Segment Start: Records shown

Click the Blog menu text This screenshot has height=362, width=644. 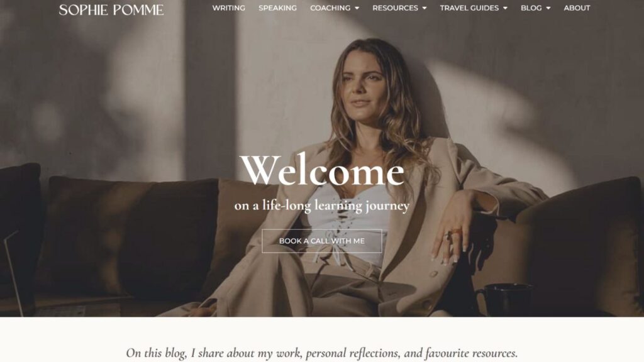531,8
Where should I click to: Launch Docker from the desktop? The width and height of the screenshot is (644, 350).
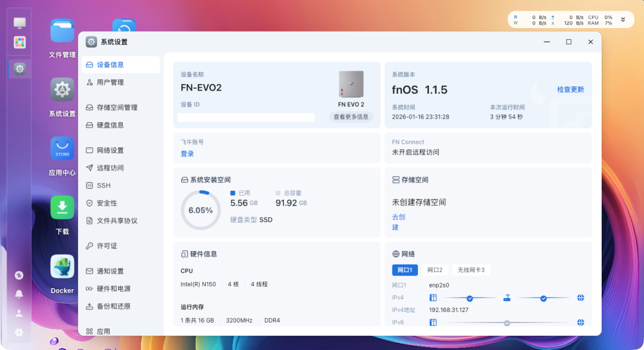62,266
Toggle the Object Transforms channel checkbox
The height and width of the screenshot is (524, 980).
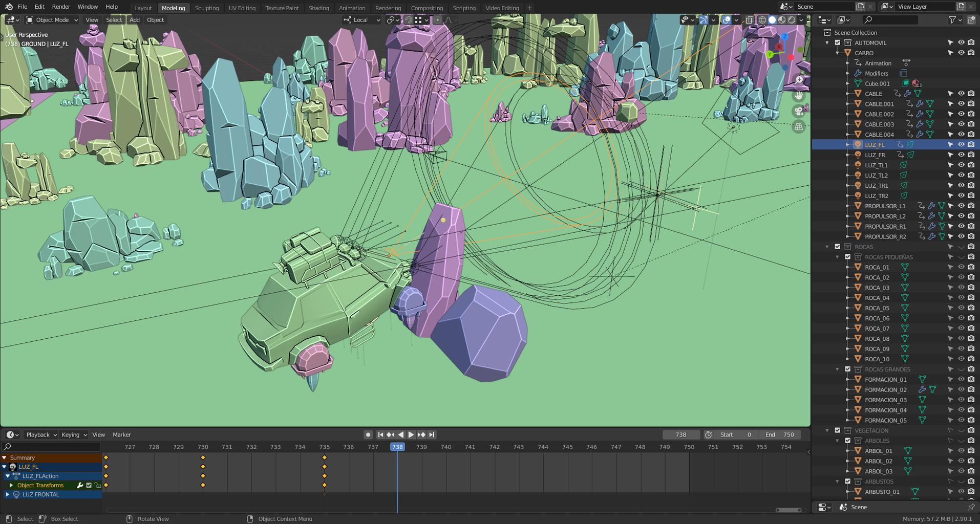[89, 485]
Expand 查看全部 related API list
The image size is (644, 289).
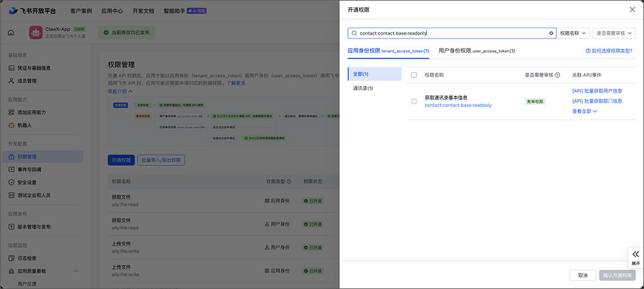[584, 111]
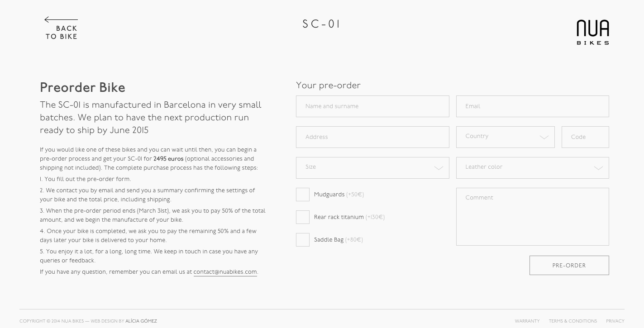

Segment End: Records shown

Exercise details: The answer is the lines above from the one with "Where should I" to the one with "Expand 查看全部 related API list", set down exactly, with no pictures.

Solution for this exercise:
Where should I click to: Launch Docker from the desktop? The width and height of the screenshot is (644, 350).
62,266
Toggle the Object Transforms channel checkbox
The height and width of the screenshot is (524, 980).
[89, 485]
Expand 查看全部 related API list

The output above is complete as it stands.